2001-07-19 Thread Joost Kooij
On Thu, Jul 19, 2001 at 10:36:25AM +0200, Schoppitsch Dieter wrote:
 Hi Cajus,
 thanks for your hints - but it did not work - what did I do wrong?

You are leaving all of the post you are replying to at the bottom of
your message, without there being an apparent need for any of it.  
Please read a netiquette faq on proper email quoting.  Thanks.

 * On the PC I checked /etc/X11/xdm/Xaccess there was a *
 * On the PC I started xdm (login window)
 * On the Laptop I started X with X -query 192.168.0.1
 * On the Laptop I had the x-cursor only
 * After C-A-backspace on the laptop I saw the message XDM: too many 
 retransmissions

Try netstat -at | grep xdm on the pc running xdm.  If xdm is not 
listening to the network, then it is unlikely that the laptop xserver
ever gets a connection.  Probably, you need to comment out the bottom
line of the /etc/X11/xdm/xdm-config file on the pc acting as xdm server.

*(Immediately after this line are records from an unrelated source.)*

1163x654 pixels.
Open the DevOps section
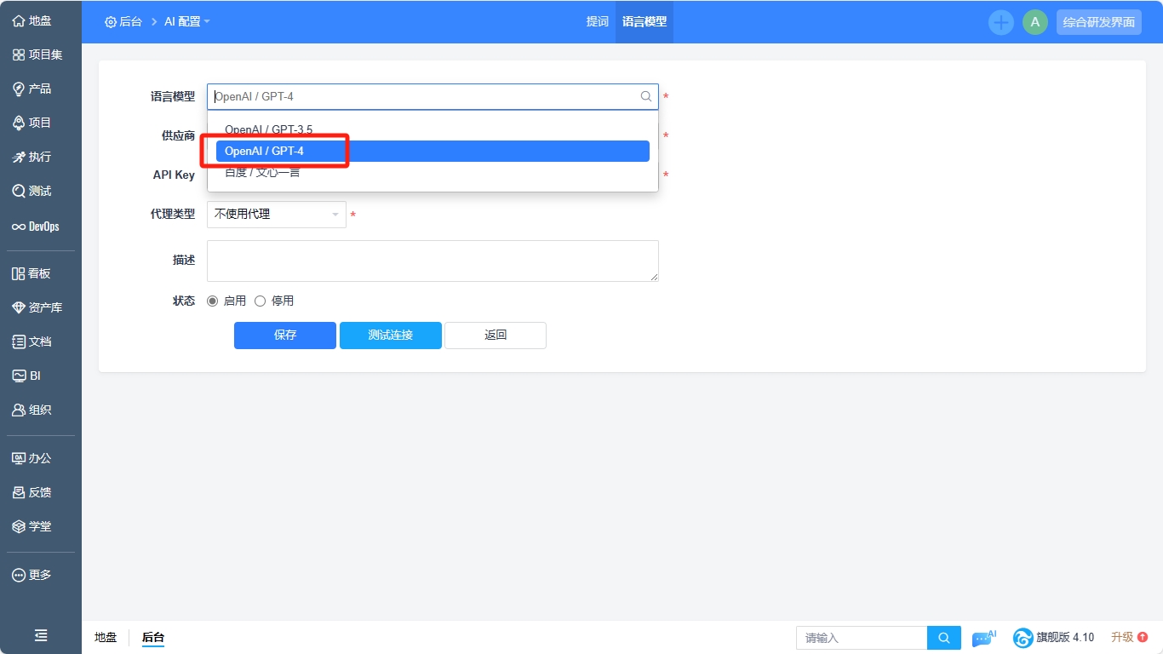(x=39, y=227)
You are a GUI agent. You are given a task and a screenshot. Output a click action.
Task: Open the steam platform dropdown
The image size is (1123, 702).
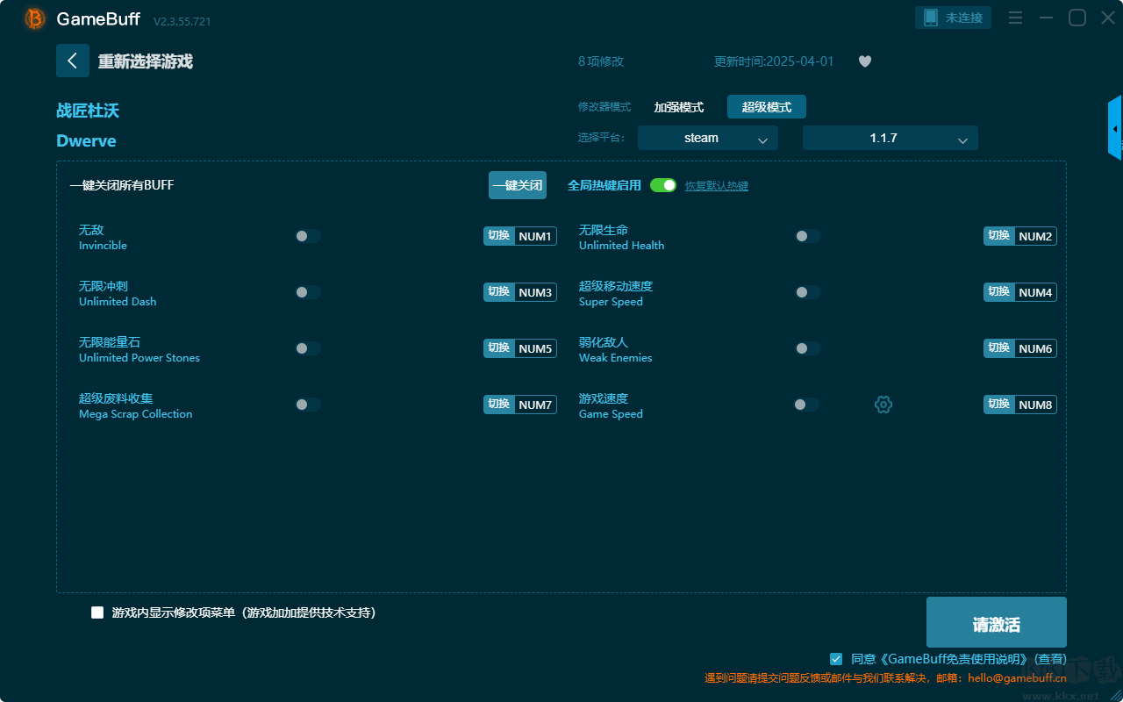(x=708, y=138)
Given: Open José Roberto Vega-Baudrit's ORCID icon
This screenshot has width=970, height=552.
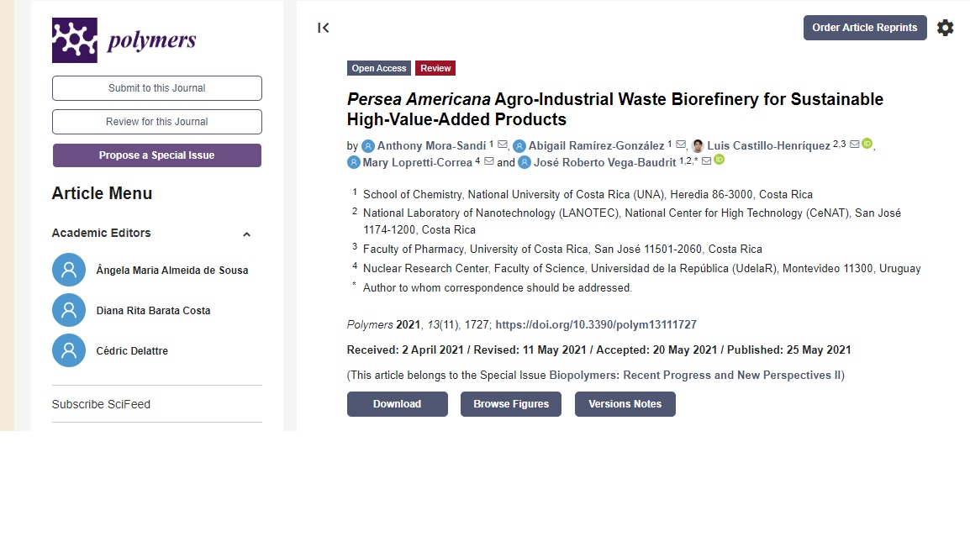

PS: instead of *, better use *.your.domain in Xaccess.

Cheers,


Joost



Re: Thin-X-Client-Laptop

2001-07-19 Thread Joost Kooij
On Thu, Jul 19, 2001 at 03:29:37PM +0200, Joost Kooij wrote:
 Try netstat -at | grep xdm on the pc running xdm.  If xdm is not 

Correction:  as root do netstat -tap | grep xdm

Cheers,


Joost



Re: Thin-X-Client-Laptop

2001-07-12 Thread Tony Godshall
  I've also found the vncserver/vncviewer combo to be very useful
  in this context: even the window manager runs on the server,
  so the laptop load is very thin indeed.

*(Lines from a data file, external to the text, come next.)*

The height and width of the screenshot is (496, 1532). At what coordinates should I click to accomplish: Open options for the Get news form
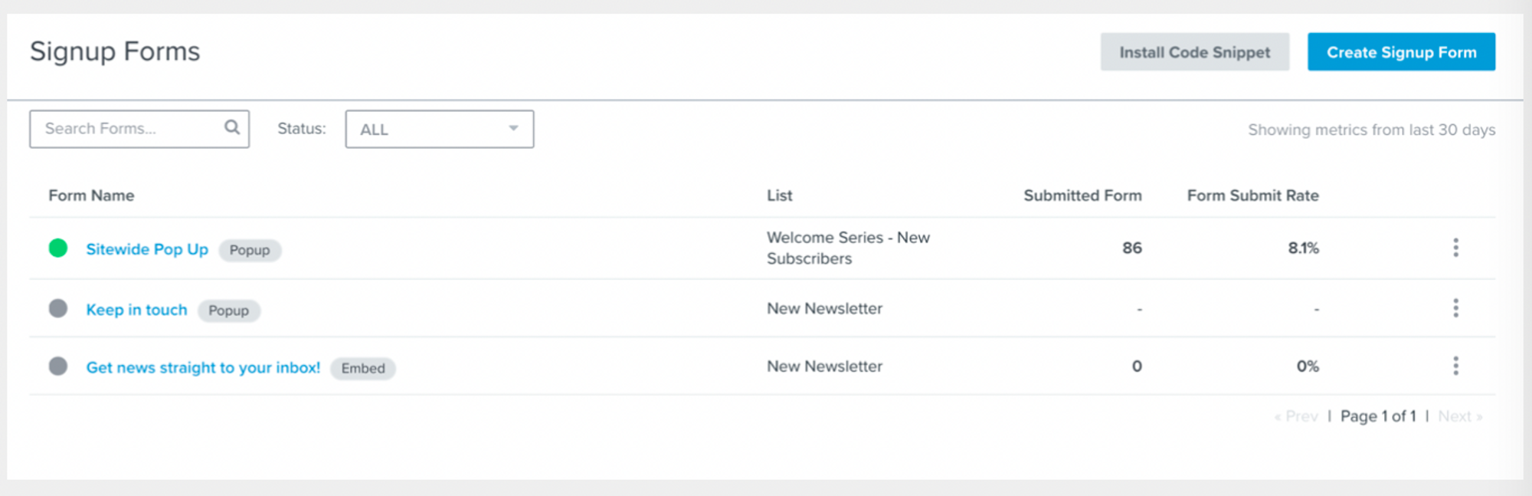pos(1455,366)
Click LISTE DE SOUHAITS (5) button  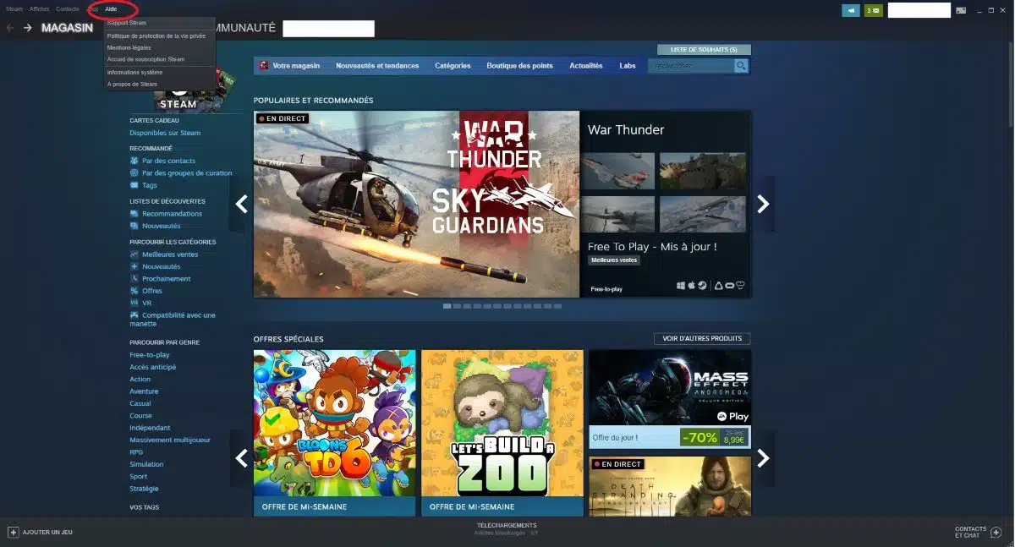(x=703, y=49)

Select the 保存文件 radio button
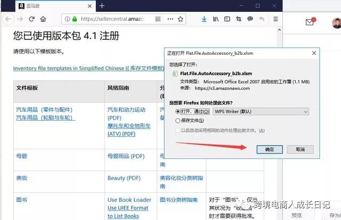(x=177, y=121)
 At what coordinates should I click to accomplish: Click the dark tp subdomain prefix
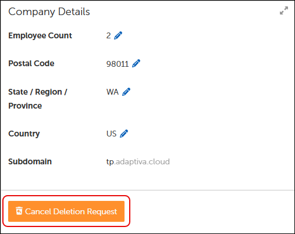pos(110,162)
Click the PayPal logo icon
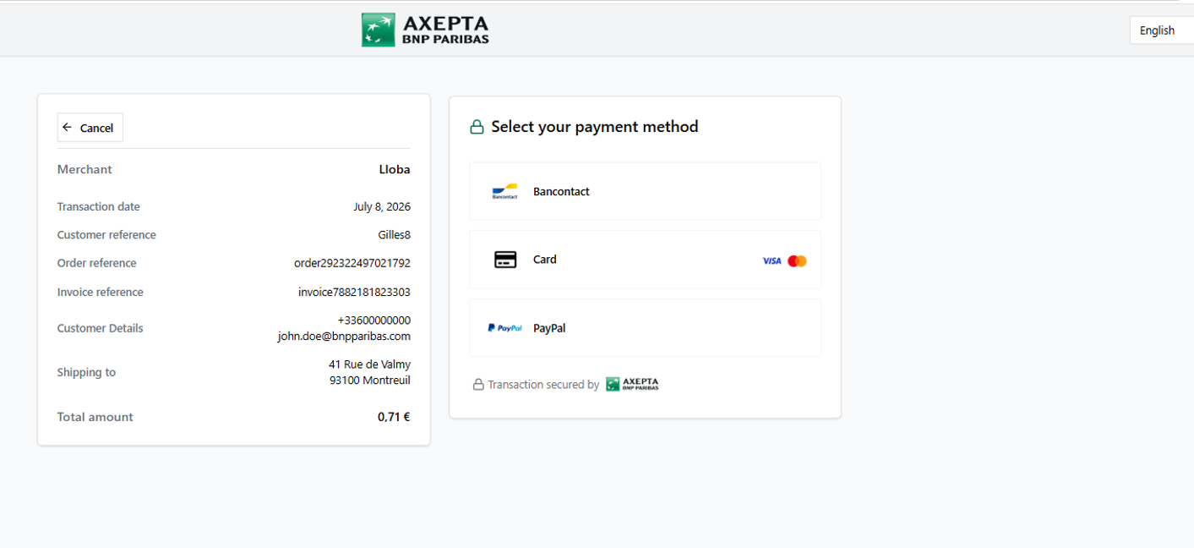 [504, 328]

  Why is that better than using the X protocol to run the window
 manager on the remote/fast machine, like both sets of instructions
 already posted would accomplish?  If your WM is a resource hog, you
 definitely want to run it on the fast machine.  I suggested running it
 locally for better performance, but running DISPLAY=laptop:0 start-kde
 (or whatever the command is) on the fast machine will do all the work
 except drawing on the screen using the fast machine.

Sure.

  And it protects you
  from laptop glitches (have to reboot that old laptop, no
  problem; just reconnect to the vnc session after.
 
  Ok, that's a small advantage.

Not so small for me.  My whole desktop is on the rock solid 
duron box with 256MB and a 30GB hard drive, not the eBay 
laptop or the touchy win32 box or any other workstation du jour.

  The other
  day I started an email (in mutt) in a vnc session on my
  fiance's computer, then had to go eat, then came back and
  continued it on my laptop in my7 living room, and finished
  it off the next day from the office.  That's cool.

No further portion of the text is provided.